The film, heavily inspired from the neo-realistic films of Italy and Vittorio de Sica's Bicycle Thief (1949) in particular, was a moving tale, which Bimalda projects with sympathy and simplicity. The film followed the travails of a poor farmer who migrates to the city and works as a rickshaw puller to make ends meet and earn money to get his land back from the moneylender. After a series of misfortunes, he returns to his village to find his farm taken over by a city developer. The film, boasting of a superb central performance by Balraj Sahni, was a moderate commercial success and a huge critical success and won Bimalda awards at Cannes and at the Karlovy Vary Film Festivals. Even back home when Raj Kapoor saw the film, his reaction was, "How I wished I had made this film."
Followed three adapatations of Sarat Chandra Chatterjee, Parineeta (1953), Biraj Bahu (1954) and Devdas (1955). In between Bimalda also directed the emotional Baap Beti (1954) and the sensitive Naukri (1954), often unjustly excluded from Bimalda's list of memorable films.
The films, in spite of having their moments, were not too successful commercially and so Bimalda turned to two films that were more in tune with mainstream Hindi potboilers - Madhumati (1958), a reincarnation drama and Yahudi (1958). Both the films were smash hits. The former, written by Ritwik Ghatak was brilliantly photographed with much of it outdoors unlike most Ghost stories. Salil Choudhury came up with perhaps his best ever musical score and the haunting melody Aaja re Pardesi was ranked by Lata Mangeshkar among her ten best songs ever!
Bimal Roy's two much acclaimed films with Nutan, Sujata (1959) and Bandini (1963), saw him returning to realistic imperatives. Sujata, dealing with caste prejudice is more human than most films made on this subject while Bandini is considered to be by many his finest work, even ahead of Do Bigha Zamin. The film tells the story of a woman prisoner charged with murder.
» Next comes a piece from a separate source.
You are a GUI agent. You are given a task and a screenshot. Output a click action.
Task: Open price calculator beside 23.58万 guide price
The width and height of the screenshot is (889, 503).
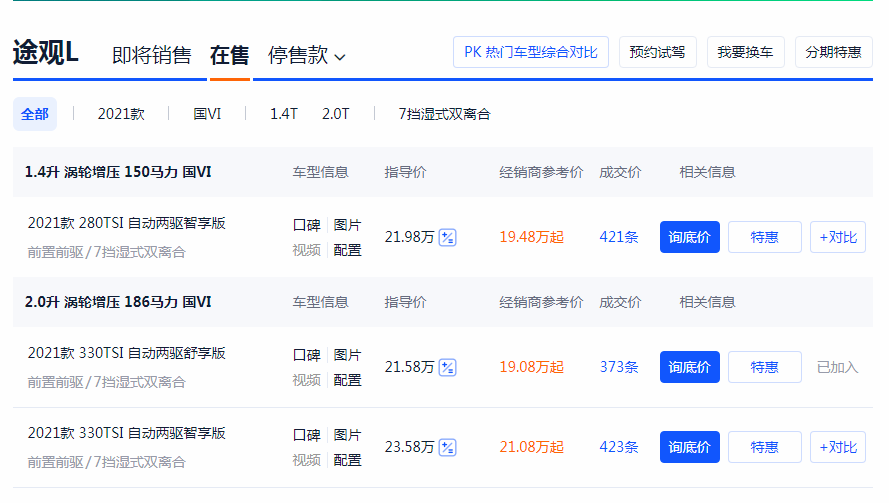tap(448, 447)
The story, told in flashback from the woman's point of view is unraveled in a manner such that by and large she is always there or from where she can overhear the goings on in the past rather than the general practice of telling the whole story. In the film Bimalda beautifully used imagery and sound to convey the various moods of Nutan. As she is seated in the corner of her gray, grim cell facing the prison's high wall, she can hear the hoofs of the horse pulling the carriage taking away her lover, or that masterful scene in which Nutan murders her lover's wife with the hammering of a welder in the background thus heightening the drama!
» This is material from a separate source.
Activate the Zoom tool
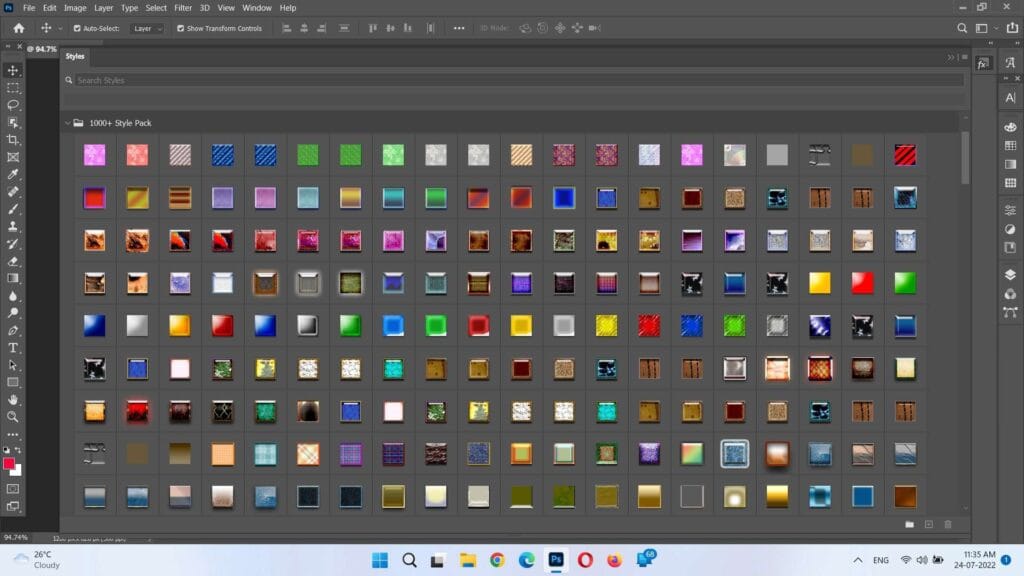This screenshot has height=576, width=1024. [x=13, y=417]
In between he did two films Parakh (1960) and Prem Patra (1962) both starring Sadhana. Parakh sees Bimal Roy venture into satire territory and is a witty, perceptive film and looks at how greed and money affect the behaviour of people. The film finds Bimal Roy truly enjoying himself as he blows the lid off so called respectable people and shows to what levels people can stoop to for money. Released in 1960, Parakh went on to win for Bimal Roy yet another Filmfare Award for Best Director making it a hat-trick following Madhumati and Sujata the previous two years. Parakh proves that a small well made film can be equally good if not better than the big budget film with big stars because it is the content that ultimately counts. It is a shame that a small gem like this is often never considered or brought into discussions on Bimal Roy's cinema because Parakh is a fine film in its own right and is in fact a film extremely relevant for today's mercenary times.
Bimalda's last production before he died was Benazir (1964) directed by S Khalil. He was working on aproject to star Dharmendra and Sharmila Tagore when he passed away in 1966 after a long illness.
Recently Bimalda's son Joy Bimal Roy has made a short film - Images of Kumbh Mela out of footage that Bimalda had shot in 1960. The footage was thought to be lost but accidently discovered by Joy last year. The footage more than reaffirms Bimalda's genius and mastery as a filmmaker.